Evanescence - Call Me When You’re Sober
tylus Magazine's Seconds column examines those magic moments that arise when listening to a piece of music that strikes that special chord inside. That pounding drum intro; a clanging guitar built-up to an anthemic chorus; that strange glitchy noise you've never quite been able to figure out; that first kiss or heartbreak; a well-turned rhyme that reminds you of something in your own past so much, it seems like it was written for you—all of those little things that make people love music. Every music lover has a collection of these Seconds in his or her head; these are some of ours.
Right off, I have to apologize: you're not receiving this article under optimum conditions. Ideally, we'd be sitting on the iron bench outside my front door. We'd be toasted on Thunderbird, and I'd be excitably summarizing this article aloud. Because, really, Stylus kind of killed the mood just by slapping the title on the front page. You're here, at least. Let's go.
Even since I moved into my new place, I spend the wee hours every night after work on the more uncomfortable of our two couches (it's nearest the one good outlet for my laptop). We've got the digital cable for another month or so; the beauty of digital cable is in groupings. So I'm constantly casting between MTV, VH1 Classic, the local music video station, Great American Country, whatever. It terrifies me, what I could be doing instead. This week, I've been looking for the new Killers video. When did Brandon Flowers become Scott Walker? It doesn't matter.
I have no significant history with Evanescence. No ex-girlfriend forced them on me during some painfully-and-wistfully-recalled late-night run. They had their records pulled from Family Christian Stores because a guitarist said something vaguely blasphemous in Guitar Hero or something. No skin off, etc. I've heard some songs; they were uniformly awful, but not awful enough to warrant giving a damn. In fact, when their video straggled in at 3 AM on MTV2, after Beyonce's "Ring the Alarm," I was surprised the band hadn't broken up since last hearing them.

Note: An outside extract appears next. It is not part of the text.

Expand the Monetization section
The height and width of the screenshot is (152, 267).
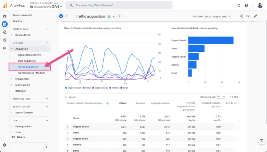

You see me on the couch now, yes? I'm enjoying the classic formula: listless chords strung around three or four endlessly-iterated blips masquerading as a guitar line. Total diary fluff dressed up as grunge goff. "Deceiving" is rhymed with "believing," for instance. And the clip itself! Sumptuously filmed. Whatever the ProTools equivalent of makeup is, Amy Lee's obviously invested her share of the advance monies well. Wardrobe's given her a hood, and a couple wolves, and a banquet table, the latter stocked with a charming bastard for her to play haughty against.
So I was stunned when things went scarily, horrifyingly right after the third refrain. The band ebbs, leaving a chorus of Lees to sing "make up your mind" as she plays a treble-clef figure on her baby grand. This cedes to an organ and a slow funky drum figure (well, as funky as Modern Rock: The Billboard Category is likely to get). Then, after two minutes of generic rawk drama—hell, after three years and a full LP of generic rawk drama—Amy Lee tears into this choice couplet: "You never call me when you're sober / You only want it cos it's over".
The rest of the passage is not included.